Jobs:
**a.** List every web address in the AM6442 rpmsg mailbox thread.
**b.** Carry on the AM6442 rpmsg mailbox thread from its last post.

This thread has been locked.

If you have a related question, please click the "Ask a related question" button in the top right corner. The newly created question will be automatically linked to this question.

AM6442: Problem detecting rpmsg mailbox full when communicating to r5 core

Part Number: AM6442

We are currently in an early development cycle where the firmware is frequently reloaded or paused for debugging. Under these conditions an A53 application is still attempting to send messages to the r5 via rpmsg. Eventually all mailboxes fill up and the A53 app can no longer send rpmsg messages to the r5.

The problem is the call to write the rpmsg does not fail, and there is no other indication of failure, that I can see, in the A53 application. I only see the error message in the terminal console: "failed to send mailbox message...Try increasing MBOX_TX_QUEUE_LEN".

This shouldn't happen in production or when everything is working correctly. However it is necessary to detect this condition in the A53 application and log it so that we can know, for example if the system is sending messages too fast, or too many of them. I could write a script that watches dmesg and looks for this error message and then signals the app, but I hope that is unnecessary. Is there some way to detect this error condition in a Linux application that is attempting to communicate to a previously connected r5 application?

On a closely related note, is there a way to communicate with the remoteproc API directly? Or is the sysfs interface the only supported interface? Is there example code communicating directly with the remoteproc API?

  • Hello Brian,

    Just to make sure you have seen the RPMsg documentation here:
    https://software-dl.ti.com/processor-sdk-linux/esd/AM64X/08_04_01_04/exports/docs/linux/Foundational_Components_IPC64x.html#rpmsg-char-driver

    and the RPMsg userspace library & example here:
    https://git.ti.com/cgit/rpmsg/ti-rpmsg-char/tree/examples/rpmsg_char_simple.c

    Off the top of my head, I am not familiar with a method to check how many available VIRTIO buffers are left. I'll check with some other team members. Please ping the thread if I don't respond within a couple of business days.

    Regards,

    Nick

  • Thanks Nick. Any comment on the other question at the bottom of my post, "...is there a way to communicate with the remoteproc API directly? Or is the sysfs interface the only supported interface? Is there example code communicating directly with the remoteproc API?"

  • Hello Brian,

    Checking for available VIRTIO buffers 

    The developer says there is not a way to check whether there is an available VIRTIO buffer before attempting to send an RPMsg.

    To double check on the userspace behavior, is the user space rpmsg send call getting blocked (or times out with error) if there is no virtio buffer space? Or is it just silently failing?

    RPMsg example code

    The RPMsg examples that I am aware of are:

    1) https://git.ti.com/cgit/rpmsg/ti-rpmsg-char (linked above)
    2) https://git.ti.com/cgit/rpmsg/rpmsg_char_zerocopy (brand new shared memory example, if you have any constructive feedback for us around it please let me know)
    3) the standard Linux example in the Linux kernel source under samples/rpmsg/rpmsg_client_sample.c

    Regards,

    Nick

  • Hi Nick,

    The user space rpmsg send call is silently failing. The call returns that the correct number of bytes have been written. I believe this to be a bug.

Records provided:
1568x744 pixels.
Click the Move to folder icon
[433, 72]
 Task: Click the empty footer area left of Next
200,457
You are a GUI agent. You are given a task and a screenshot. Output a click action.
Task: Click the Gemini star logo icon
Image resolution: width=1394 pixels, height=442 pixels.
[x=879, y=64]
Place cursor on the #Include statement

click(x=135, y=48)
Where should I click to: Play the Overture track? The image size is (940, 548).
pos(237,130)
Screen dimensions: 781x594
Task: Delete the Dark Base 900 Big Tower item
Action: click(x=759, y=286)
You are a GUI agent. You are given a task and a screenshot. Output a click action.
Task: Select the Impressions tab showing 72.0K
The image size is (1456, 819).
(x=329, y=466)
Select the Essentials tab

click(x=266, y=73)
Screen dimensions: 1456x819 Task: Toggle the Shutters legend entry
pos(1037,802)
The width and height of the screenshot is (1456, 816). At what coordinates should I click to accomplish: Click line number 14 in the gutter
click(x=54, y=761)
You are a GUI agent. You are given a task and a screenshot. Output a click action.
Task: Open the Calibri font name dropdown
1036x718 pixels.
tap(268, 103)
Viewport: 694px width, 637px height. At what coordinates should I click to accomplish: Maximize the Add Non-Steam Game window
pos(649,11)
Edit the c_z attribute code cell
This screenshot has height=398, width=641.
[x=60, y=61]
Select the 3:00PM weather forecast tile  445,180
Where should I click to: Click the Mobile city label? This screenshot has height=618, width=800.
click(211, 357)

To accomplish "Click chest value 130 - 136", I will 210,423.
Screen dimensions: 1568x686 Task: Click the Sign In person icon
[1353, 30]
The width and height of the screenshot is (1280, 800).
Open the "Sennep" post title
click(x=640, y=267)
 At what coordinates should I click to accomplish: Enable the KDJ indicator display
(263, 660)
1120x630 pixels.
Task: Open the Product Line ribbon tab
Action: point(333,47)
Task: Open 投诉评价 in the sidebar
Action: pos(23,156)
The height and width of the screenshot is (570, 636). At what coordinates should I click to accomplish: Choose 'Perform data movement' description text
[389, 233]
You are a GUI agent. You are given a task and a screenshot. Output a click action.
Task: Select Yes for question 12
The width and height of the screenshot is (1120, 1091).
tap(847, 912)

Responses to the tasks:
**a.**
- https://software-dl.ti.com/processor-sdk-linux/esd/AM64X/08_04_01_04/exports/docs/linux/Foundational_Components_IPC64x.html#rpmsg-char-driver
- https://git.ti.com/cgit/rpmsg/ti-rpmsg-char/tree/examples/rpmsg_char_simple.c
- https://git.ti.com/cgit/rpmsg/ti-rpmsg-char
- https://git.ti.com/cgit/rpmsg/rpmsg_char_zerocopy

**b.**
    The only other indication of failure is in the kernel ring buffer which can be retrieved using dmesg.

    Thank you for the links. I'll take a look at rpmsg_char_zerocopy.

    Regards,

    Brian

  • Hello Brian,

    I am double-checking on what the expected behavior is. Please ping the thread if I have not replied within several business days.

    Regards,

    Nick

  • Hello Brian,

    It sounds like we expect the send to be a blocking call. Can you attach a sample application for us to look at?

    Regards,

    Nick

  • Hi Nick. Please see attached.

    mailbox_full.zip

    Below is sample output:

    root@am64xx-evm:~# ./rpmsg_mailbox_full -r 2 -n 100 -p 16 -d rpmsg_chrdev
    Created endpt device rpmsg-char-2-4220, fd = 3 port = 1024
    Exchanging 100 messages with rpmsg device ti.ipc4.ping-pong on rproc id 2 ...
    
    Sending message #0: hello there 0!
    Sending message #1: hello there 1!
    Sending message #2: hello there 2!
    Sending message #3: hello there 3!
    Sending message #4: hello there 4!
    Sending message #5: hello there 5!
    Sending message #6: hello there 6!
    Sending message #7: hello there 7!
    Sending message #8: hello there 8!
    Sending message #9: hello there 9!
    Sending message #10: hello there 10!
    Sending message #11: hello there 11!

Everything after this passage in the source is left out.